P2. Follow the steep, tricky crack straight up from the ledge, mastering a slight overhang. Interesting climbing continues up steep terrain to a second overhang. Master this small roof, and set up a belay on the pigeon shelf, which actually provides a nice view of your second having fun in the crack below. If you plan to continue on (recommended), mind your rope drag with a long sling when protecting the traverse.

P3. From the pigeon shelf, traverse right and stem out across the void with a stunning move into the left-facing dihedral above. A great hand/fist crack follows, splitting the aesthetic dihedral. The crack arcs up and slightly left, ever steepening until it meets an overhang. Jam out the fun roof, and pull onto a roomy ledge with lots of loose rock. [addendum: if you place a #3 in the last ~20 section, there is a good chance that you'll lose it. Place a #2 instead or use a very long sling.]

P4. This pitch packs more punch than may be implied by the 5.7 rating it garners. This one is a classic. Improbably, you must first find a way up and right from the roomy belay, through a narrowing slot. A hanging slab with few holds and a half exposed pin forces climbers into the offwidth on the right. Clip the pin, go set up a nice #4 (I used a 3.8") in the back of the offwidth, reach back, and unclip the (mostly psychological) pin. I won't tell you the secret of the offwidth -- that's half the fun. Surmount the chockstone at the head of the slot, and you'll be standing on a ledge just below the Southwest Face. Now it's party time - step up right and out onto the face, following a right-angling, slightly overhanging hand crack over stupendous exposure with knockout jams...a real treat. Continue up the face until you see a made-to-order 2-foot ledge angling across the face. You get a choice of belays on the ledge, but the crown of the ledge, with two seats, made for airy position and a comfortable crib. You are belaying in space, the flat face dropping away below you. With a 60m rope, you can make it to the top if the drag isn't bad.

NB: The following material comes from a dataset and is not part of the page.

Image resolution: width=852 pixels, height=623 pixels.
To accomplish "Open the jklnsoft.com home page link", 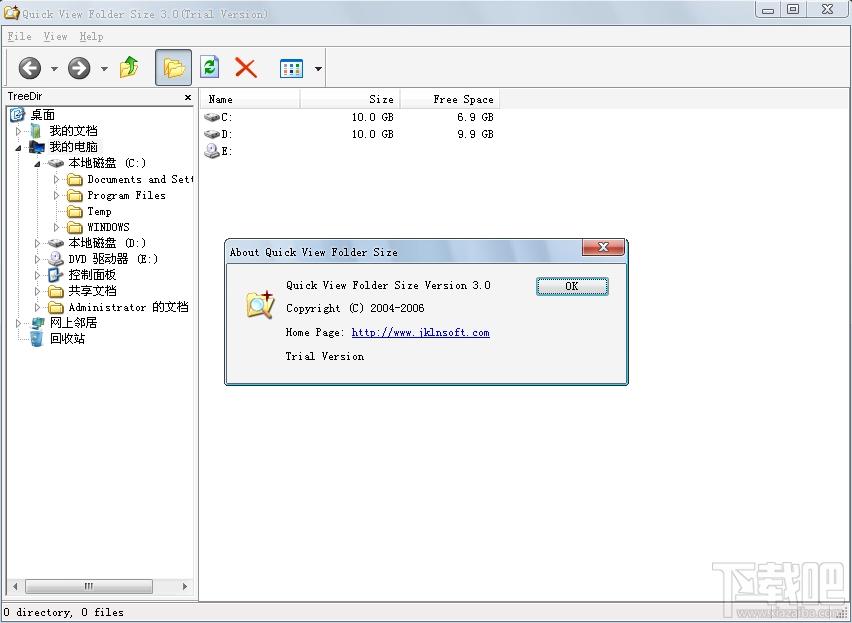I will [x=420, y=333].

P5. Continue up the face on good cracks past blocky, seemingly sketchy rock that ends (thankfully!) right on the summit. Stay left near the top to avoid the worst of the loose rock. Bring your second up, watching to the south the busy Eldorado antics, the fascinating Flatirons to the north, or the Indian Peaks to the west; reveling in the solitude of the upper canyon.

Protection Suggest change

SR up to a #4.

Descent Suggest change

From the top of the climb, look north and you'll see a large tree (the largest in the area) about 100' away, and 20' below the ridge. It looks like a perfect rap tree, but you can't see the webbing from here. There is a much smaller tree about 40 feet from the summit with slings around it - it's a decoy - go farther to that big tree.

Rap ~80' to a large ledge and find the next rap tree just a little further. Another ~80' rap to another tree. From there, a 60m rope just reaches a large ledge with easy climbing to the ground. If using a 50m, you can downclimb this last bit, but watch the rope ends!